◆ Problem statement
Transcribe every entry exactly, leaving out any pictures.

◆ Given entries
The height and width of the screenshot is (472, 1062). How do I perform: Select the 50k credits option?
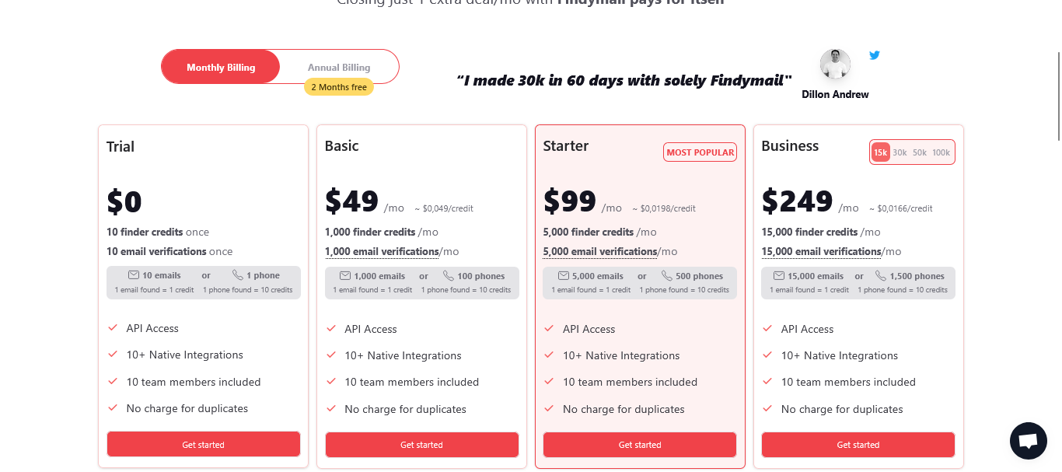(919, 152)
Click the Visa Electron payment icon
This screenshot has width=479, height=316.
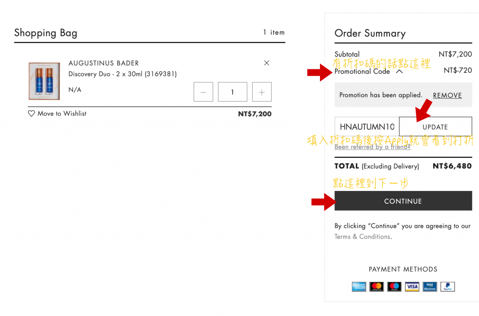click(429, 287)
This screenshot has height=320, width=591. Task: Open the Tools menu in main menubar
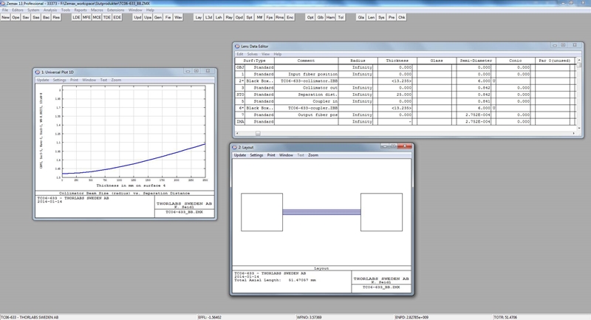click(x=66, y=10)
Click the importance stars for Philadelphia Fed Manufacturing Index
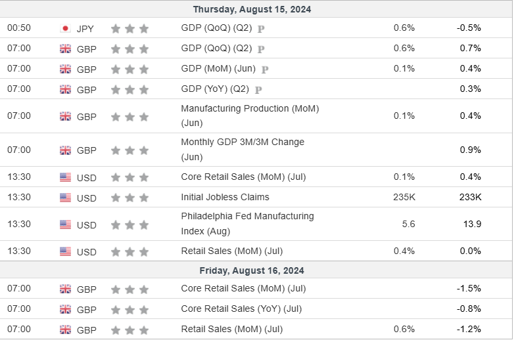This screenshot has height=342, width=516. (x=129, y=224)
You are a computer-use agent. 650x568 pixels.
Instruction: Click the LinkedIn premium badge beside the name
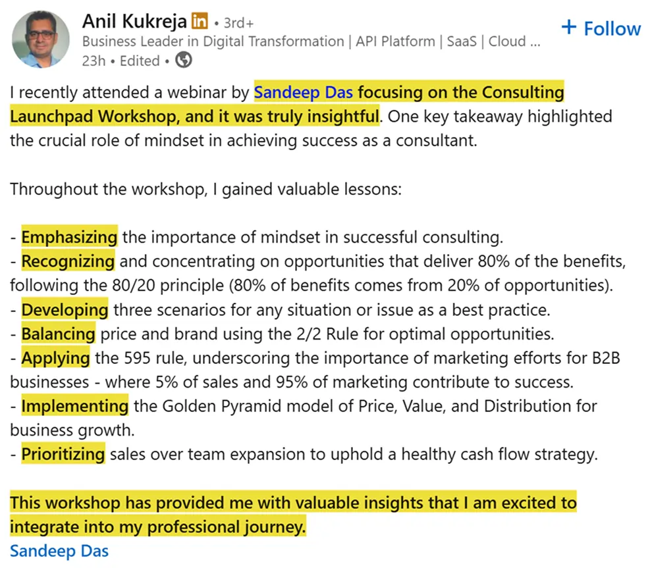coord(199,22)
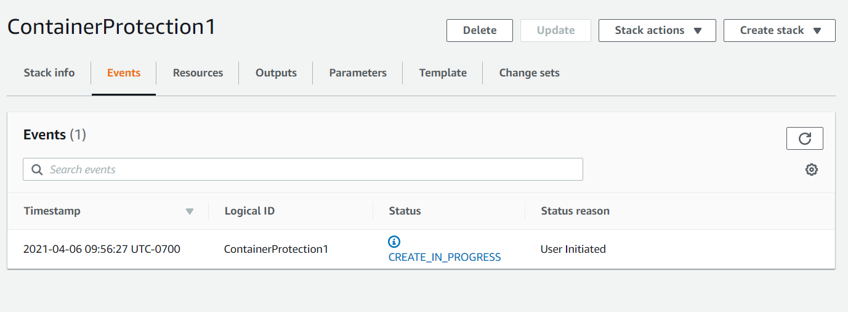Click the CREATE_IN_PROGRESS status link

tap(445, 257)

◆ Solution to this exercise
The height and width of the screenshot is (472, 1062). How do I perform: Select the 50k credits option?
(919, 152)
Click the Visa Electron payment icon
This screenshot has width=479, height=316.
click(429, 287)
This screenshot has height=320, width=591. Task: Open the Tools menu in main menubar
click(x=66, y=10)
Click the importance stars for Philadelphia Fed Manufacturing Index
This screenshot has height=342, width=516. (x=129, y=224)
You are a computer-use agent. 650x568 pixels.
Instruction: Click the LinkedIn premium badge beside the name
coord(199,22)
Click the CREATE_IN_PROGRESS status link

tap(445, 257)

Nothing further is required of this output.